(INFORMATION PROVIDED Opens)

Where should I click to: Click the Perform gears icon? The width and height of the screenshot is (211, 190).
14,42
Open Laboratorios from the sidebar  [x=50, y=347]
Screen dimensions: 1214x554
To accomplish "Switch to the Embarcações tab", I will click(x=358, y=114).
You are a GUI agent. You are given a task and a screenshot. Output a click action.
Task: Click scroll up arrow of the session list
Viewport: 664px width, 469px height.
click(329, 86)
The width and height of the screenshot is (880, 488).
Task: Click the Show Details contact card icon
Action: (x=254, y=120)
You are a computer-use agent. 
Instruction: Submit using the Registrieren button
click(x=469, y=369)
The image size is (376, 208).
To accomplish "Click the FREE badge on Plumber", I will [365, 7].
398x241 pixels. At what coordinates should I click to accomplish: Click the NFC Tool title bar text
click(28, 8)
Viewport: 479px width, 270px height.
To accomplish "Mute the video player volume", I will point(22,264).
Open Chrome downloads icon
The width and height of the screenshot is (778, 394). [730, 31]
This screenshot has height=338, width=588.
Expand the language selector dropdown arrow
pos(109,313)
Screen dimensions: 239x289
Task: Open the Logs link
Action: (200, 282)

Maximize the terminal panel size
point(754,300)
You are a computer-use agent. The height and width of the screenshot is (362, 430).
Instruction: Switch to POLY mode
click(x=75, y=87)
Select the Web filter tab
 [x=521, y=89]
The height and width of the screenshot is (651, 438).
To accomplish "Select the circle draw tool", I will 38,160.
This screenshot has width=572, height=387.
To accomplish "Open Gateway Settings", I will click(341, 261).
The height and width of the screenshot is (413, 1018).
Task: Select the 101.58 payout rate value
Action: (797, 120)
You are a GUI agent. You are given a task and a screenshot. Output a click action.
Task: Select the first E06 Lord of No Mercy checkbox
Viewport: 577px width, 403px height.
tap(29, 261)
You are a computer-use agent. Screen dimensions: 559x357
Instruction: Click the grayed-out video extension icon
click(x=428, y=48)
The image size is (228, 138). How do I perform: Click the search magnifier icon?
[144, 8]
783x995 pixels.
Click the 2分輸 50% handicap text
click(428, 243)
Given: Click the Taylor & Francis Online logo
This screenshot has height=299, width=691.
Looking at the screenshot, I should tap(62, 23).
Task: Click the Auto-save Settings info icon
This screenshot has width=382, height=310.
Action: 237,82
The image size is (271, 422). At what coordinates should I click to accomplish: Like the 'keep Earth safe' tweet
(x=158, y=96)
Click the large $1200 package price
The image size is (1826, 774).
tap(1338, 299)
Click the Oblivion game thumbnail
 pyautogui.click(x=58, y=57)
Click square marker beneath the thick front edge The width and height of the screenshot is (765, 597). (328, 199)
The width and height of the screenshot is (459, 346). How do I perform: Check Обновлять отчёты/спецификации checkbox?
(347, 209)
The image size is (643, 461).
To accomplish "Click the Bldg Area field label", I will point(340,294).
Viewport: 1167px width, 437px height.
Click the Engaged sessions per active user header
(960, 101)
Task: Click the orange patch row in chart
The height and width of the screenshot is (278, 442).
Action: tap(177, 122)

(INFORMATION PROVIDED Closes)

### REQUIRED ACTION
Will you return exactly the lines above from the one with "Viewport: 577px width, 403px height." down to the one with "Given: Click the Taylor & Francis Online logo", counting both as part of the range?

### ANSWER TO THIS TASK
Viewport: 577px width, 403px height.
tap(29, 261)
You are a computer-use agent. Screen dimensions: 559x357
Instruction: Click the grayed-out video extension icon
click(x=428, y=48)
The image size is (228, 138). How do I perform: Click the search magnifier icon?
[144, 8]
783x995 pixels.
Click the 2分輸 50% handicap text
click(428, 243)
Given: Click the Taylor & Francis Online logo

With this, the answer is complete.